Antes em casa a levar vida de sopeira do que estar num hospital, já sei. Mas preciso de me queixar um pouco.
Dizem-me que passo o dia a falar em comida. É verdade! Acabo de fazer uma refeição, arrumo tudo e já tenho que planear a próxima. Cá em casa, ninguém me dá ideias e custa-me mais pensar no que fazer do que realmente fazer. Esta é uma nova rotina para a qual nunca me preparei convenientemente. Fazíamos muitas refeições nos meus sogros, outras vezes jantávamos fora ou íamos buscar comida. Ou seja, só cozinhava de vez em quando e não era nada complicado saber o que preparar. Agora é gerir as refeições principais, gerir recursos para evitar ir ao supermercado desnecessariamente, fazer snacks e bolos com a miúda... só me falta fazer pão. E só ainda não fiz porque não tenho fermento. Mas entretanto já descobri que dá para fazer fermento em casa. E pronto, é isto! Eu que sempre abominei tarefas domésticas, estou um ás na cozinha. A minha vénia a quem acumula toda esta realidade, que nos dias de hoje não é exclusividade minha, com o trabalho em casa. Não me refiro àqueles que fazem de conta que trabalham em casa. Falo dos que efectivamente têm que trabalhar em casa, com filhos, refeições e máquinas de roupa à mistura! Boa sorte para todos nós. 


A minha vista nos últimos tempos.

26.3.20

Materiais para pré-escolar

Tantos dias seguidos em casa e começam a faltar recursos para entretermos os mais pequeninos. Os maiorzinhos sempre vão tendo trabalhos da escola, mas com as crianças em idade pré-escolar é importante diversificar actividades para que não se aborreçam e não nos aborreçam, convém dizer.

Encontrei um ficheiro, criado por uma educadora brasileira, que disponibiliza mais de 170 páginas de acividades. Usem, adaptem, partilhem.



25.3.20

A Força do Hábito

Ou o poder do hábito em Português do Brasil.

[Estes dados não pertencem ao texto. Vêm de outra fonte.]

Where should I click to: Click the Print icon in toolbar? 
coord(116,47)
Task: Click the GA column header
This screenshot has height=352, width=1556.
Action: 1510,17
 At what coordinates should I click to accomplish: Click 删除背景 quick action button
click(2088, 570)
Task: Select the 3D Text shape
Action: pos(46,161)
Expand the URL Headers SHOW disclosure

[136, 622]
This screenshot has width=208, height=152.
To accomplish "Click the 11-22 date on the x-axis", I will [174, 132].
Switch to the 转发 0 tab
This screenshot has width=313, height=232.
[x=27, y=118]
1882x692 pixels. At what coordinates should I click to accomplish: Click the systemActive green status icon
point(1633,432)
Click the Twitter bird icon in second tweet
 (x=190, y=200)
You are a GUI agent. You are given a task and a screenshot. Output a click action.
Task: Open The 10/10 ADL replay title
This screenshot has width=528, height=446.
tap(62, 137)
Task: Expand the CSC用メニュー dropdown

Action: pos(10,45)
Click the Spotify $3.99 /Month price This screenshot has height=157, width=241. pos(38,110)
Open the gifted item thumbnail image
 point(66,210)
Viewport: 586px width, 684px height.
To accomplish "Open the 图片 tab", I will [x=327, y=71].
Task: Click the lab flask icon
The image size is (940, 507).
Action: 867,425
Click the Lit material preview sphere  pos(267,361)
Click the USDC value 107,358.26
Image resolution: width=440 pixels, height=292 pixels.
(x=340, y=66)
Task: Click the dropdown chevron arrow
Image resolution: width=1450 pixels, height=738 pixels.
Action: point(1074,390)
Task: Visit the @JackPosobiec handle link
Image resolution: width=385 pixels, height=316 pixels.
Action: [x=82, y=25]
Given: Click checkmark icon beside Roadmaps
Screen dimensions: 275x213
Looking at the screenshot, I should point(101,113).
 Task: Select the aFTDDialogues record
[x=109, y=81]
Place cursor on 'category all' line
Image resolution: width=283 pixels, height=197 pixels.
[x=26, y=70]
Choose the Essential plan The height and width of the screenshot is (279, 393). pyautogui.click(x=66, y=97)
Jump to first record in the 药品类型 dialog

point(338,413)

Este livro de Charles Duhigg explora a ciência por trás da criação e reforma de hábitos. Este livro é obrigatório para quem quer mudar maus hábitos. 
Podem adquiri-lo na Wook ou na Fnac, ou podem ler esta versão brasileira gratuita online. 



Sentir-me inútil

Estou há muito tempo em isolamento social. Entretanto, fui dispensada do meu trabalho. A maior parte das lojas do mundo estão fechadas, logo não há programas de mystery shopping. Nos primeiros dias, apreciei não fazer nada. Na verdade, andava tão cansada que o timing foi mesmo oportuno. Apesar de não descansar do trabalho doméstico, sempre descansava do outro trabalho. Hoje em dia, passo o dia a cozinhar e a limpar. Sinto-me uma imprestável. Não produzo nada, não ajudo a comunidade, não faço a diferença. Procuro pesquisar o que é possível fazer e não sou capaz de fazer nada que ajude a minorar os efeitos desta pandemia. Não sou profissional de saúde, não sei costurar, não sei cozinhar, na verdade, na prática, não sei fazer nada. Uma pessoa estuda, especializa-se, trabalha, cresce profissionalmente, dirige uma equipa de dezenas de pessoas... vem um vírus e já não conseguimos fazer nada. Isto de me pedirem para ficar em casa soa-me a pouco. Não sou pessoa de ficar parada perante adversidades, bem pelo contrário. Eu sou daquelas ansiosas que reage, não paraliso. Neste momento, estou em paralisação forçada e não estou bem. É óbvio que vou continuar fechada em casa, a cuidar de mim e da minha família, mas precisava de mais qualquer coisa. Se alguém precisar da ajuda desta imprestável, disponha!